The sequence of the S. typhi genome, together with E. coli K12 (ref. 14) and 0157:H7 (ref. 16), reveals an unexpectedly large diversity in gene complements among these organisms. Much of this diversity is located in discrete gene clusters that are spread throughout the different genomes. In contrast to this diversity, these enteric microorganisms exhibit marked synteny in their large-scale genomic organization, bearing in mind that E. coli and S. enterica diverged about 100 Myr ago28. The conserved genes may be a reflection of the basic lifestyle of the bacteria, requiring intestine colonization, environmental survival and transmission. The unique gene clusters probably contribute to adaptation to environmental niches and to pathogenicity. The pseudogene complement of S. typhi has implications for our understanding of the tight host restriction of this organism, and raises the question of whether it may be possible to eradicate S. typhi and typhoid fever altogether.
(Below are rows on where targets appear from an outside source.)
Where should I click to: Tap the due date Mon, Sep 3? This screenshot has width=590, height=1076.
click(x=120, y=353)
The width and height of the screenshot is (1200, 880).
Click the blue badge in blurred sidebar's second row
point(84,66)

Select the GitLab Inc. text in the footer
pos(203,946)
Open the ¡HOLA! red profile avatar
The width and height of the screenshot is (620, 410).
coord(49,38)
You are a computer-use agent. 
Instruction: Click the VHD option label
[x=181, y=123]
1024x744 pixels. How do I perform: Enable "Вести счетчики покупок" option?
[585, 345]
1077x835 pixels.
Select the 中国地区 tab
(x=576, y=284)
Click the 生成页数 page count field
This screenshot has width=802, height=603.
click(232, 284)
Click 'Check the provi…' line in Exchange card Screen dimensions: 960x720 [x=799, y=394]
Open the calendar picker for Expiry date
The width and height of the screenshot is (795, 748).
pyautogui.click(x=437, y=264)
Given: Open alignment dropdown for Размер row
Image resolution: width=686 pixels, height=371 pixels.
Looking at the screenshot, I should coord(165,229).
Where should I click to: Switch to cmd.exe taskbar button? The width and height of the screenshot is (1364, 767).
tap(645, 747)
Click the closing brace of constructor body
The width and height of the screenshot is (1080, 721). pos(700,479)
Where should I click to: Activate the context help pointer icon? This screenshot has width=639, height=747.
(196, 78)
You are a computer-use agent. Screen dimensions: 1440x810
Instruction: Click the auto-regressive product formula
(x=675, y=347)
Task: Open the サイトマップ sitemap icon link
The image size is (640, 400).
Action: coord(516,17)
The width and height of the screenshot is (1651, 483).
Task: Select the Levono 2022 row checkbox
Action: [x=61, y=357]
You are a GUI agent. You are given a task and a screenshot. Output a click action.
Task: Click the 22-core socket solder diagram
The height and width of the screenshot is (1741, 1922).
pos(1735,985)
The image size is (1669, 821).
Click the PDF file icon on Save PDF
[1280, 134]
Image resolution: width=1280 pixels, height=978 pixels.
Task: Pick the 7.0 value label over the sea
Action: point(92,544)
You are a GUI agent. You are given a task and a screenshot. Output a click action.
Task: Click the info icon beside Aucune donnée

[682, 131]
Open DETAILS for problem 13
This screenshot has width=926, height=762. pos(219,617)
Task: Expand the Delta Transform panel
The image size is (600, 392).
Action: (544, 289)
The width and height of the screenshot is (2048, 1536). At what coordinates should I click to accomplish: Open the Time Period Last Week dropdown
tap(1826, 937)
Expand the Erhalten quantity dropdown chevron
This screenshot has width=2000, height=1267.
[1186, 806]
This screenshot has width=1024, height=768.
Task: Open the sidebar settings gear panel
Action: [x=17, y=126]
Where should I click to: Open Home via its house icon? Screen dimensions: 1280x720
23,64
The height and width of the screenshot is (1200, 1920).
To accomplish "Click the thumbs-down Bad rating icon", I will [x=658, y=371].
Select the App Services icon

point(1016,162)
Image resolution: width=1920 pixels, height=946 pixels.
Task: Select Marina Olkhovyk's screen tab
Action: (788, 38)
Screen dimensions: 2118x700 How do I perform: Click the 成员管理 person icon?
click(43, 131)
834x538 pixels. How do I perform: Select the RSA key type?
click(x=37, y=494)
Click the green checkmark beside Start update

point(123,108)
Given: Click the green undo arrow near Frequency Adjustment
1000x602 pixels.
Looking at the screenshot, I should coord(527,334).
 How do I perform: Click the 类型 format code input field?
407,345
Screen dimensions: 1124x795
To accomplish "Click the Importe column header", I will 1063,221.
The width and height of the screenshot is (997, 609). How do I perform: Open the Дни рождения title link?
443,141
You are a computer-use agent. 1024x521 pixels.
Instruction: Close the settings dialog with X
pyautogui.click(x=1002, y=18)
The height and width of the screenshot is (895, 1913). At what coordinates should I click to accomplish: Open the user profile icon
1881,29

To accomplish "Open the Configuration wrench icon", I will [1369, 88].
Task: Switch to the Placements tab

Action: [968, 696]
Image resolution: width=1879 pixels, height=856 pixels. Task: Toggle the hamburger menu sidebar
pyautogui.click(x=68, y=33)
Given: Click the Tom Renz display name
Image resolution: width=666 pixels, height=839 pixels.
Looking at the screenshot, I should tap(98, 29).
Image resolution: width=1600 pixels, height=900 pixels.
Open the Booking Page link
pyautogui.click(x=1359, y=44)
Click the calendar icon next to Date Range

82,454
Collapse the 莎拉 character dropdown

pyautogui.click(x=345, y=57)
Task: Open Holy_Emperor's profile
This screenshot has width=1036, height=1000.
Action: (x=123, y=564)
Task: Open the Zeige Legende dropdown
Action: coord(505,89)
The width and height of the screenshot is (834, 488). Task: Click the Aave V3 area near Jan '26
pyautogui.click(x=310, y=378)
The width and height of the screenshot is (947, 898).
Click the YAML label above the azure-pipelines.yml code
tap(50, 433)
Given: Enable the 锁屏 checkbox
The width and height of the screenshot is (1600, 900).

Salmonella typhi CT18 was isolated in December 1993, at the Mekong Delta region of Vietnam, from a 9-year-old girl who was suffering from typhoid. The strain was isolated from blood using routine culture methods23, and after serological and metabolic confirmation of the strain as S. typhi it was immediately frozen in glycerol at -70 °C. The genome sequence was obtained from 97,000 end sequences (giving 7.9× coverage) derived from several pUC18 genomic shotgun libraries (with insert sizes ranging from 1.4 to 4.0 kb) using dye terminator chemistry on ABI377 automated sequencers. This was supplemented with 0.7× sequence coverage from M13mp18 libraries with similar insert sizes. End sequences from a larger insert plasmid (pSP64; 1.9× clone coverage, 10–14-kb insert size) and lambda (lambda-FIX-II; 0.4× clone coverage, 20–22-kb insert size) libraries were used as a scaffold, and the final assembly was verified by comparison with restriction-enzyme digest patterns using pulsed-field gel electrophoresis (data not shown). Total sequence coverage was 9.1×. The sequence was assembled, finished and annotated as described29, using Artemis30 to collate data and facilitate annotation. In addition we used a genefinder that was trained specifically for S. typhi, which uses a hidden Markov model with modules for the coding region, start and stop codons, and the ribosome-binding site (T.S.L. and A.K., unpublished data). The genome and proteome sequences of S. typhi and S. typhimurium or E. coli were compared in parallel to identify deletions and insertions using the Artemis Comparison Tool (ACT) (K. Rutherford, unpublished data; see also Pseudogenes had one or more mutations that would ablate expression, and were identified by direct comparison with S. typhimurium; each of the inactivating mutations was subsequently checked against the original sequencing data.